João Caetano não escolheu virar artista. Produtor musical, MC e percussionista, foi por meio do pai, poeta e artesão, e da mãe arte-educadora que a semente foi plantada desde cedo. Nesse caldeirão, ainda entra a geografia: em seus breves anos vividos, Joca carrega em sua formação a influência de diversos lugares.

Por conta da primeira infância em Minas Gerais, ele traz a proximidade com congado, folia de reis, tambores, além da torcida pelo Atlético Mineiro. Dos cinco anos até a adolescência, viveu na Região dos Lagos, de onde vieram as aulas de música, as noções de comunidade e a lembrança da “Cápsula do Tempo”. Na quinta série, a mãe do artista propôs uma atividade na qual os alunos deveriam escrever o que queriam ser no futuro e a caixa só poderia ser aberta no Terceiro Ano, ao sair da escola. “Escrevi que queria ser técnico de som, era a referência que eu tinha na aula de música. Me interessava ter um laboratório para manipular sons”, comenta Joca. Aos 19 anos, o terceiro momento: a criação do coletivo Ujima Gang e o florescer definitivo da semente – apresentações em festas da crew, experimentos musicais mais intensos e o entendimento do próprio processo artístico.
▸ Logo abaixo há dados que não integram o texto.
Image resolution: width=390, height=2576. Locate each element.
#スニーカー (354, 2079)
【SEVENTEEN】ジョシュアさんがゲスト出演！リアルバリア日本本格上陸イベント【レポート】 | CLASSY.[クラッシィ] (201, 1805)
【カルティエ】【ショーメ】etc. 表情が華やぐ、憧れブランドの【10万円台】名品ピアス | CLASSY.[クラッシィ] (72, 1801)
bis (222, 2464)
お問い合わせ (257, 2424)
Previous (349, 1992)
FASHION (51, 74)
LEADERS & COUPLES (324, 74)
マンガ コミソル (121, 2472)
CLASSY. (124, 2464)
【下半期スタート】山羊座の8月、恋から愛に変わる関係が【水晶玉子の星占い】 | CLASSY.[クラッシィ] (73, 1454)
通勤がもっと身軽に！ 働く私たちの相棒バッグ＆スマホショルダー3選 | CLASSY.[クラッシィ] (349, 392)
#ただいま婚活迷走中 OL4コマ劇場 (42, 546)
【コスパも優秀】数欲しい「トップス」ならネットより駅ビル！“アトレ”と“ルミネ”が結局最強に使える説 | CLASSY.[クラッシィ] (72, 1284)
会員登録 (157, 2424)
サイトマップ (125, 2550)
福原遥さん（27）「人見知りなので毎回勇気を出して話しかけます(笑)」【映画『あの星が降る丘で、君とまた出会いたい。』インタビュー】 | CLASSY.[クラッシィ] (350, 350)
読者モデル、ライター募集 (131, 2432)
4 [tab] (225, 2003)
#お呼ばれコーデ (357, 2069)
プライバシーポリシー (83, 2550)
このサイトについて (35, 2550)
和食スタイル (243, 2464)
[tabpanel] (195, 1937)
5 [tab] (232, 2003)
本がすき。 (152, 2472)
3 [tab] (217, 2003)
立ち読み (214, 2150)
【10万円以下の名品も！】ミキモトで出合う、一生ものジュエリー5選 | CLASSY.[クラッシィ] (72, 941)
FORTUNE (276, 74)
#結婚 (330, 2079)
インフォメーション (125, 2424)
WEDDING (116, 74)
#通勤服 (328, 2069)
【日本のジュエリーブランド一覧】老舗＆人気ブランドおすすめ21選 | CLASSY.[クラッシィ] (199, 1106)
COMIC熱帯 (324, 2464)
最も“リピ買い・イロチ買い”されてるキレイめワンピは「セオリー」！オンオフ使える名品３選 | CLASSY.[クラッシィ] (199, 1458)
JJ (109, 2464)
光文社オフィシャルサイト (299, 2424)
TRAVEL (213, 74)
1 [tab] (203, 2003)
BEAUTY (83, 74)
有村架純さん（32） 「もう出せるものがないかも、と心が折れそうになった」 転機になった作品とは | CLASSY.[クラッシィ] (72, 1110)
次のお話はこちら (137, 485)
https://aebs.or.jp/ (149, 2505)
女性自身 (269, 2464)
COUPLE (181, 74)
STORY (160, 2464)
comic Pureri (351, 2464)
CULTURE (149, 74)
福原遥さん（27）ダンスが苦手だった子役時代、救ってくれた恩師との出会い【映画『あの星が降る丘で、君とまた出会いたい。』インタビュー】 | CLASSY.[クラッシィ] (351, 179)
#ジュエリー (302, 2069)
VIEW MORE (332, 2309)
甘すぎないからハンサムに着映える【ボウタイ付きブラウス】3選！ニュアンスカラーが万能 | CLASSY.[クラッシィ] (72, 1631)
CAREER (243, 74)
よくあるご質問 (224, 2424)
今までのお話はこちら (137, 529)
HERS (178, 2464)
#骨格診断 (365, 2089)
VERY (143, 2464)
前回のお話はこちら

O Monkeybuzz bateu um papo exclusivo com o músico, que contou os detalhes e processos de seu disco de estreia, A Salvação é pelo Risco – O show do Joca.

1. ROYAL

É o tema de abertura da série, do “Show do Joca”. É uma série de comédia e drama, nessa dualidade. Aquela piada que você ri  e depois pensa “que bad, o maluco tava pra pensar nessa piada”. Quando penso na visualidade dessa música, penso umas vinhetas, animações, videografismo, é uma música que ambienta. A faixa intro mesmo não está na versão final e vai sair em breve, chama-se “A Barca”, a faixa zero. Organizei meus versos no 94 – meu Home Studio –, no estúdio gravei as acapellas, peguei o beat [do Romão] aberto e trabalhei algumas coisas no arranjo, chamando amigos músicos para gravarem. Todas as músicas aconteceram desse jeito, eu organizava no 94 e quando tava com tudo pronto, levava pro estúdio da Reurbana.

O Gabriel Medeiros gravou as guitarras desse som no 94 e no estúdio Reurbana, e selecionando os takes decidimos manter um pouco de cada. No último refrão dá pra ouvir uma guitarra de cada lado e é ele em dois estúdios diferentes, em dois momentos diferentes. Esse som tem um pouco de pergunta e resposta e a gente tentou trazer isso na dinâmica da guitarra. O baixo era do sample e é muito importante pra mim, é uma referência de composição que tenho do Itamar Assumpção. Um dos produtores do CD e diretor técnico, o Luigi Tedesco, regravou o baixo. Por último entrou o Rodrigo Maré, que gravou conga e timbales.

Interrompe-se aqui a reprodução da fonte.